* **Extracted text**
*** Block opens ***

So Sayeth The Penis!
Let me get your opinions on my numerical system. It's still in the preliminary phase, but I plan on giving it a test run:
I'm going to put my dick in this hat.
I'll flop it around until numbers stick to it, and then write down those numbers.
I'm just worried about paper-cuts. Any suggestions?
Lotto picks to follow, this evening.
If there are any cuts, be sure to apply direct pressure to the bleeding, then cleanse the area with an iodine-type solution (i.e. Betadine) or an alcohol swab. Probably avoid use of a tourniquet, unless you're into that sort of thing.
If you strain it, apply ice, compression, elevate it and rest. Consider making a sling with a triangular bandage.
If you break it, make a splint out of tongue depressors and a bandage. Then go to the hospital and the good doctors will put it in a cast.
I was thinking about my hat method, and it occurred to me that there must be a more effective way of doing this; something that grants my penis free reign over the fates. I mean, flopping around is nice, but what I would really like to see is my dong choosing from high above. This would ensure that each pick is a genuine reflection of my penis' foresight.
To make this happen, however, I must enlist the help of you kind, science-minded goons.
My afternoon theories didn't make it very far, as I realized they were stupid and scrapped them before testing. In several cases, abandoning the experiment was certainly the wisest choice, in terms of health risk.

*** Block closes ***

* **Material shown**
*** Block opens ***

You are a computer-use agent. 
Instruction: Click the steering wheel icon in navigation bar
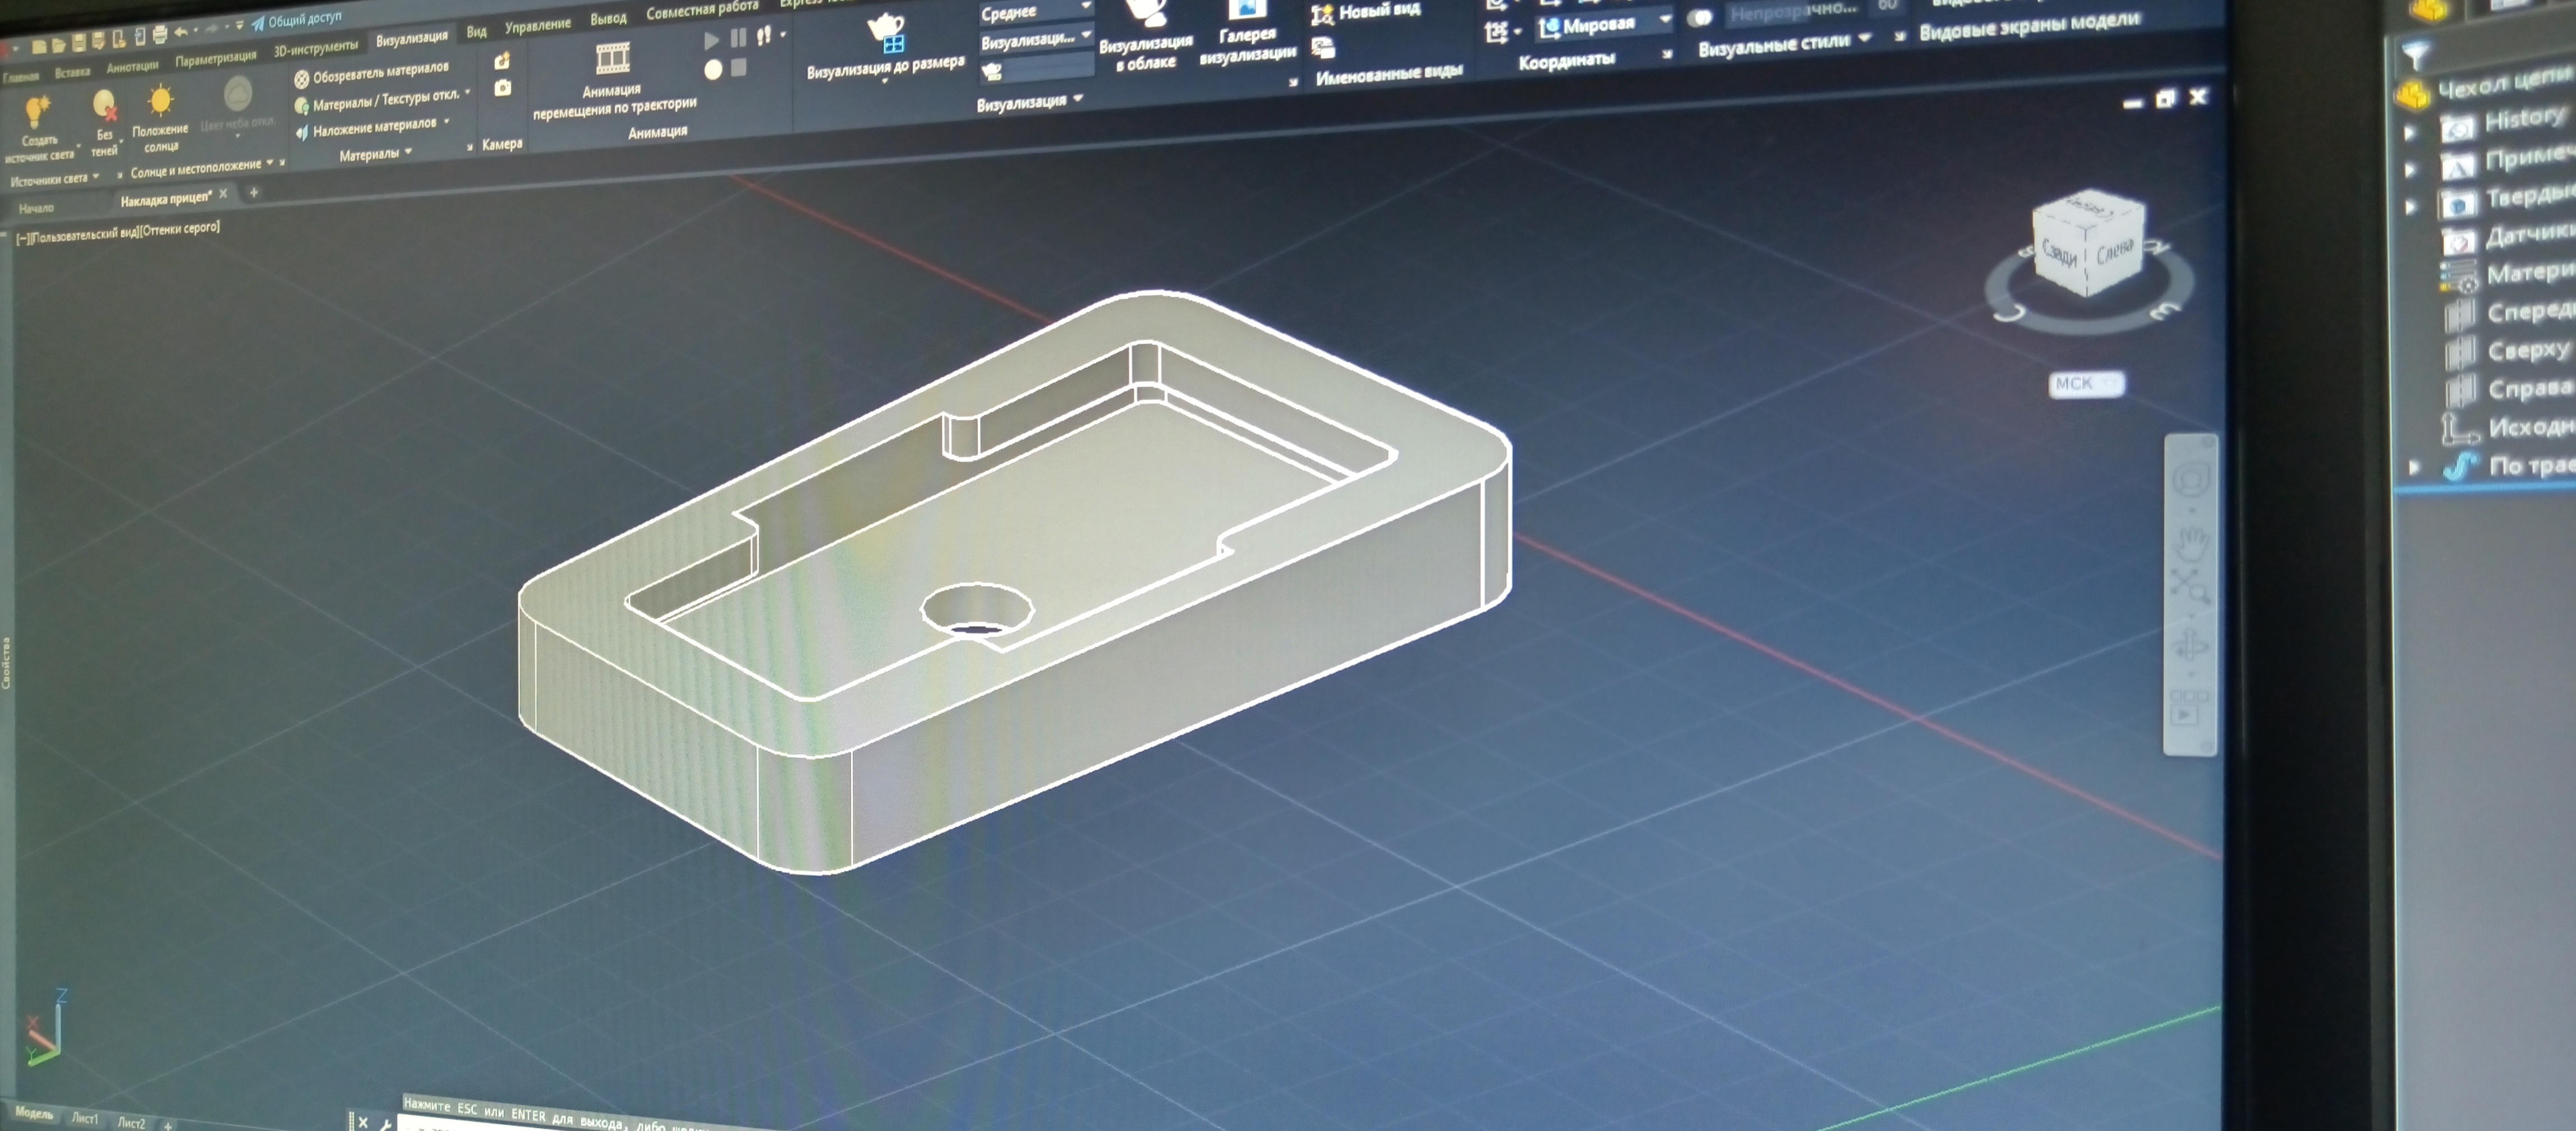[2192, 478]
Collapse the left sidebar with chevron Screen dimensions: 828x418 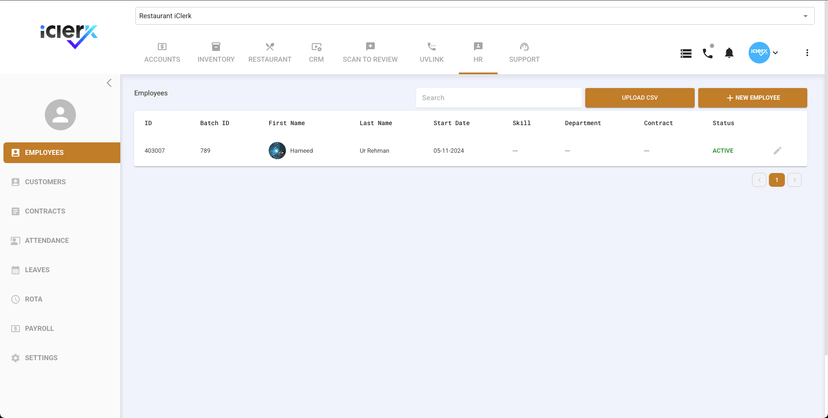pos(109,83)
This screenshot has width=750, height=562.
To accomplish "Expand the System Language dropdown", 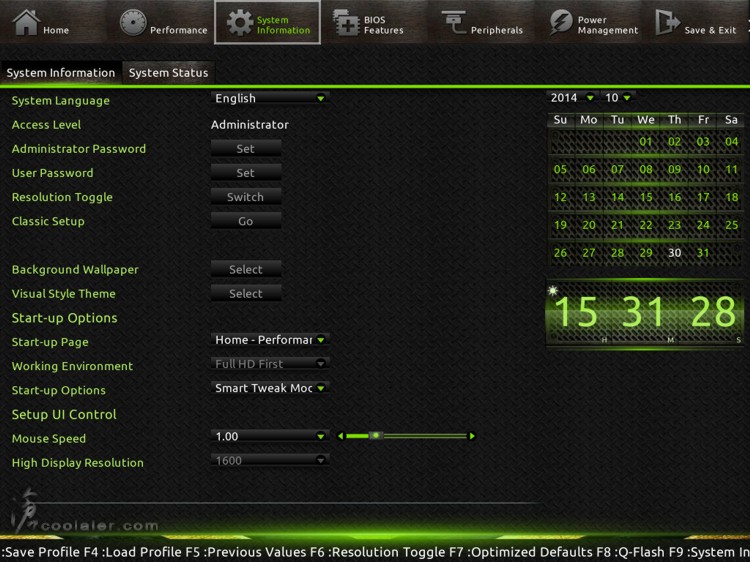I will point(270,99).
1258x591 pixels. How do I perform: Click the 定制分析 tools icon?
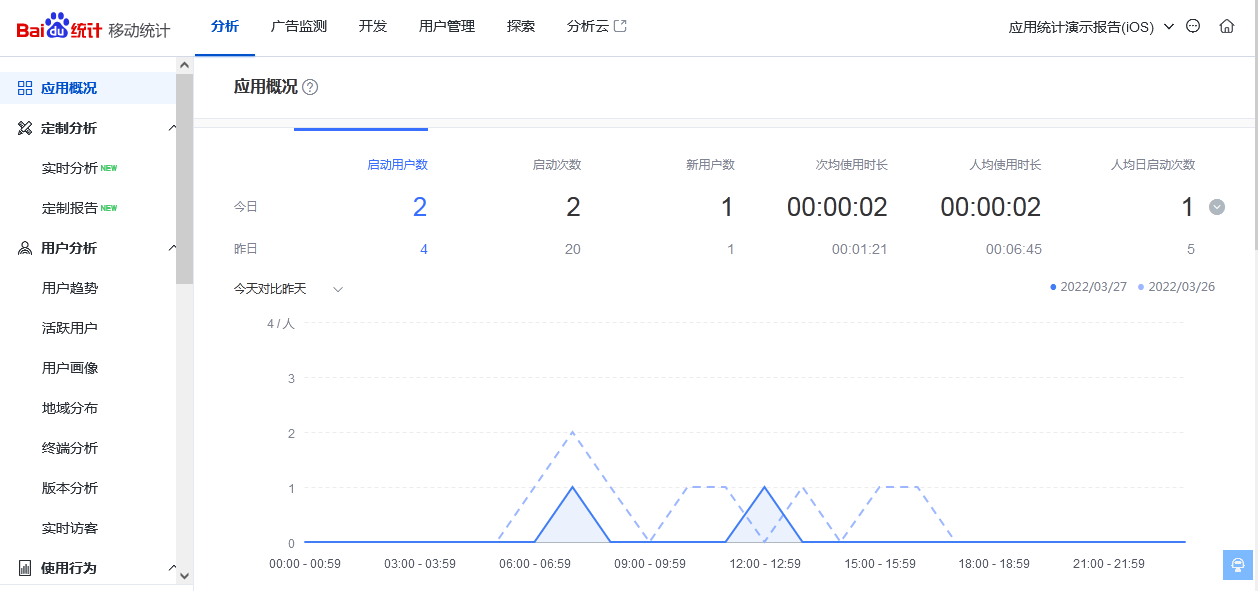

*** Block closes ***

* **Work to be completed**
In the post about picking lottery numbers, what is a splint to be made from if it breaks?

* **Exercise response**
Tongue depressors and a bandage.